Фальст.: «Да, благодарю за это ваш милый остроумный ум; но смотрите, молитесь, все вы, кто целует мою леди Мир дома, чтобы наши армии не сошлись в жаркий день; ибо я беру с собой только две рубашки и не намерен потеть сверх меры: если будет жаркий день, если я взмахну чем-то, кроме бутылки, пусть я никогда больше не сплю белым. Нет такого опасного дела, которое могло бы высунуть голову, чтобы меня не втянули в него. Ну, я не могу жить вечно. — Но это всегда было трюком нашей английской нации: если у них есть хорошая вещь, делать ее слишком обыденной. Если вы уж настаиваете, что я старик, вы должны дать мне отдых: хотел бы я, чтобы мое имя не было таким страшным для врага, как оно есть. Лучше быть съеденным до смерти ржавчиной, чем быть стертым до ничего вечным движением».

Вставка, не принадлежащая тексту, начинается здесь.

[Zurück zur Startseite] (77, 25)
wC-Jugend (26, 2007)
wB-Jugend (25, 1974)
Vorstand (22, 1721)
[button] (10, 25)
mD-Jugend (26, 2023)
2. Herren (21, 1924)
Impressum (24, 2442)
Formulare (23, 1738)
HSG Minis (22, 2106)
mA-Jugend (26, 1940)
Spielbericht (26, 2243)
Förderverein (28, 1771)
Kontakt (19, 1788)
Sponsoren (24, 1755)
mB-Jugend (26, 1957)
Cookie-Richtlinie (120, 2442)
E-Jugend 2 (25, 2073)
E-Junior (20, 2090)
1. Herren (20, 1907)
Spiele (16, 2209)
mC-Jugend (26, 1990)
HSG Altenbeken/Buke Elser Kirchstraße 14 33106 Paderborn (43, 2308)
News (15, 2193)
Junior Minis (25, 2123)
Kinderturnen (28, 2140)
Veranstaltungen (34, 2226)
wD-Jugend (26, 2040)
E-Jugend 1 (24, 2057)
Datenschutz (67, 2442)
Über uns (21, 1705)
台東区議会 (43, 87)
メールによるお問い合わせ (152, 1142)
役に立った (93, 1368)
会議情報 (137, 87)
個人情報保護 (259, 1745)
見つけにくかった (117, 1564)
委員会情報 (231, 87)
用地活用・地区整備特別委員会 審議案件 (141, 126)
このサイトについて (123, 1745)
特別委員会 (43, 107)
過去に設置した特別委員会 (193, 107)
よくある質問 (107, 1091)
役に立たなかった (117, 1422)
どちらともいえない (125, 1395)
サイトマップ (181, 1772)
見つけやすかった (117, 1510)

Гл. судья: «Ну, будь честен, будь честен, и да благословит небо твой поход».

Фальстаф здесь предается юмористическому преувеличению; — эти отрывки не предназначены для того, чтобы их воспринимали буквально, и мы не должны предполагать, что их так воспринимали; — но если бы не было почвы истины, если бы Фальстаф не обладал такой степенью военной репутации, которую можно было бы так юмористически приукрасить и преувеличить, весь диалог был бы в высшей степени нелепым и абсурдным, а соглашательский ответ лорда главного судьи — исключительно неуместным. — Но при допущении, что Фальстафа в целом считают хорошим и доблестным офицером, ответ справедлив и соответствует признанию, сделанному немного ранее, «что его дневная служба при Шрусбери позолотила его ночной подвиг на Гэдс-Хилле». — «Можешь благодарить неспокойное время, — говорит главный судья, — за то, что ты так спокойно отделался за тот поступок»; соглашаясь с тем, что Фальстаф говорит в другом месте: — «Ну, слава Богу за этих мятежников, они не оскорбляют никого, кроме добродетельных; я хвалю их, я славлю их». — Сказано ли это в истинном духе солдата или нет, я не берусь судить; это, безусловно, не дух простого труса и подлеца.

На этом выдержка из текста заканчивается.